**PROBLEM DESCRIPTION**
Leave the pictures out and print, word for word, the lines below from the one with "Task: Select the Guardar node labeled precio" through the final line.

**LISTED ENTRIES**
........

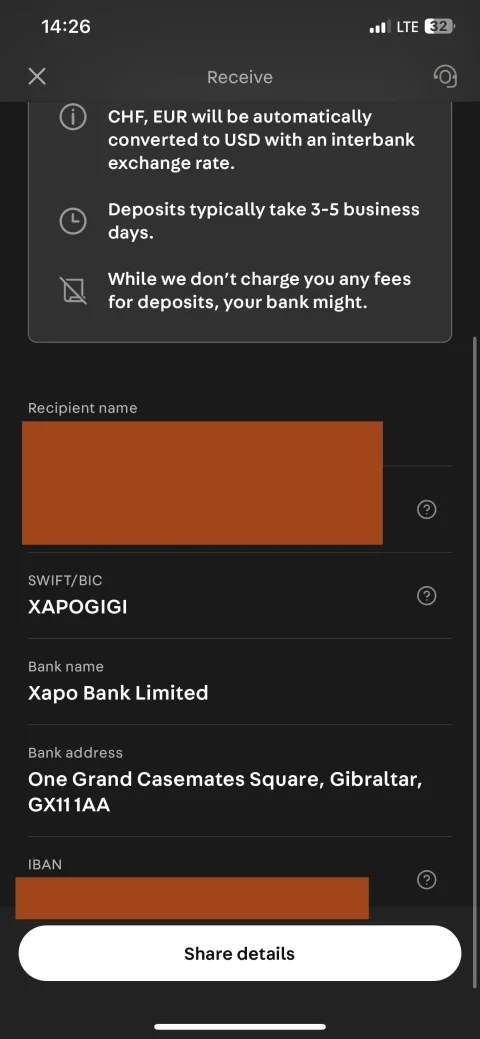Tap the no-fees icon beside deposit fees note
The height and width of the screenshot is (1039, 480).
(x=74, y=290)
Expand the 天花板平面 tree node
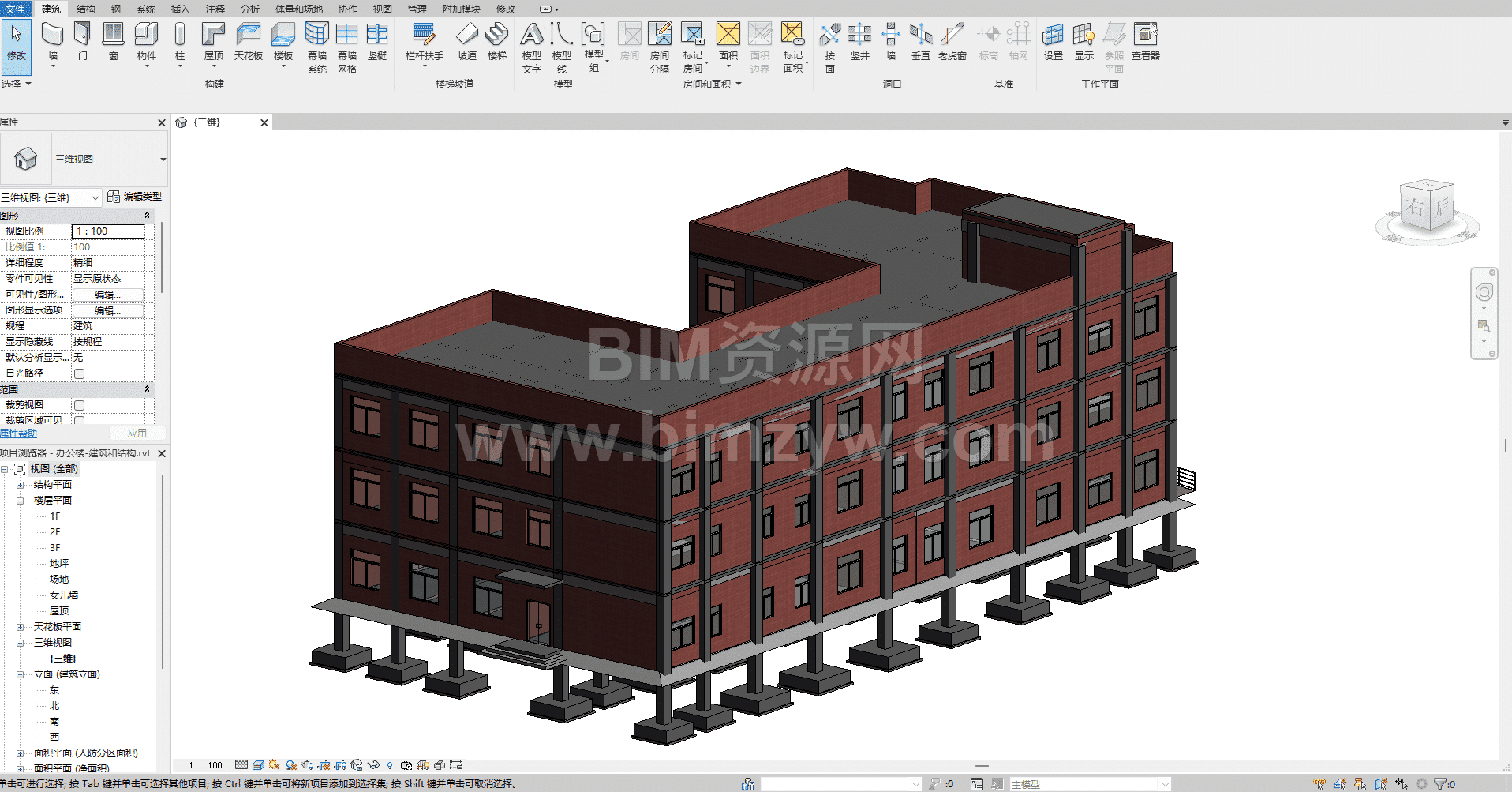Screen dimensions: 1512x792 tap(21, 627)
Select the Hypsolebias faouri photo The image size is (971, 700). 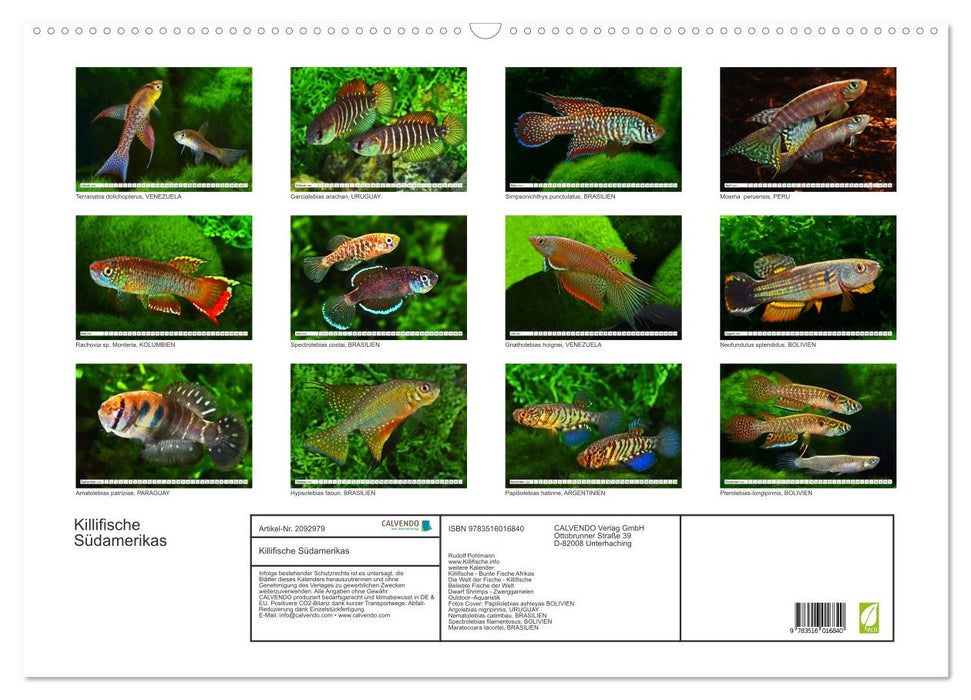tap(378, 425)
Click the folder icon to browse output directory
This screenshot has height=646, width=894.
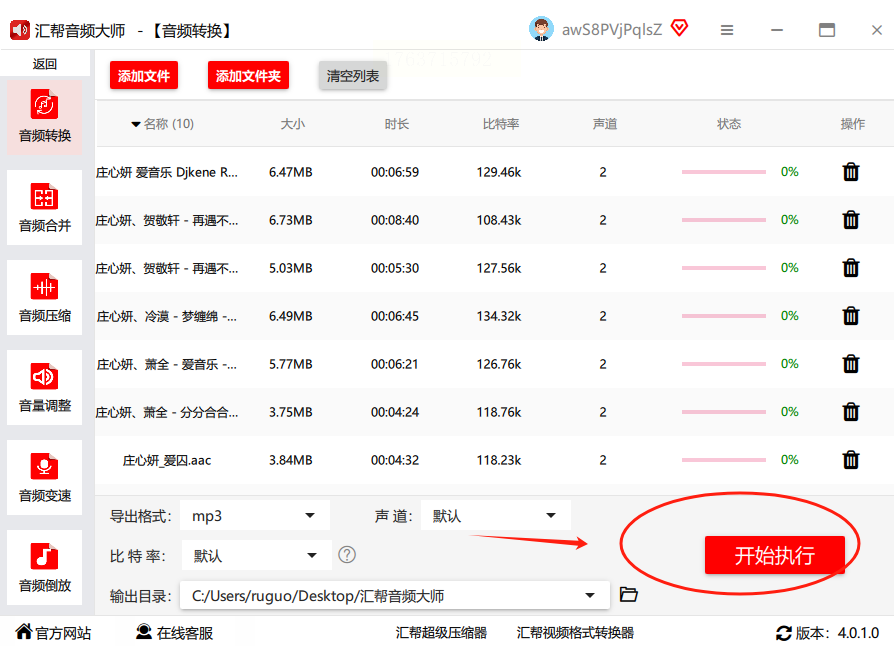click(628, 595)
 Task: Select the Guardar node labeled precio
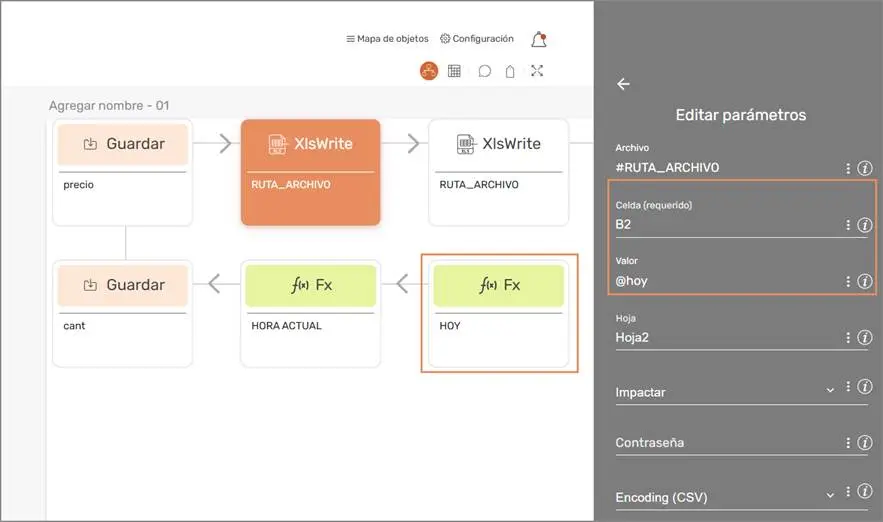(x=122, y=171)
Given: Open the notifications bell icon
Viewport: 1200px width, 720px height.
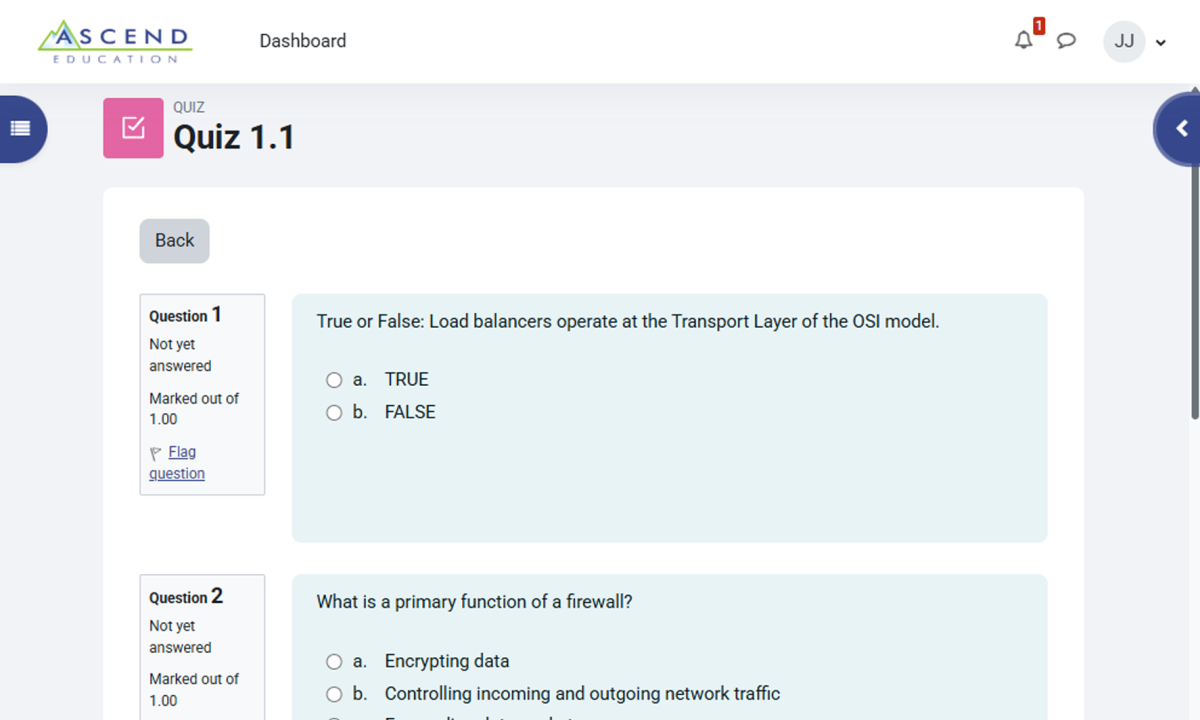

........

**RESPONSE**
 Task: Select the Guardar node labeled precio
(x=122, y=171)
Given: Open the notifications bell icon
Viewport: 1200px width, 720px height.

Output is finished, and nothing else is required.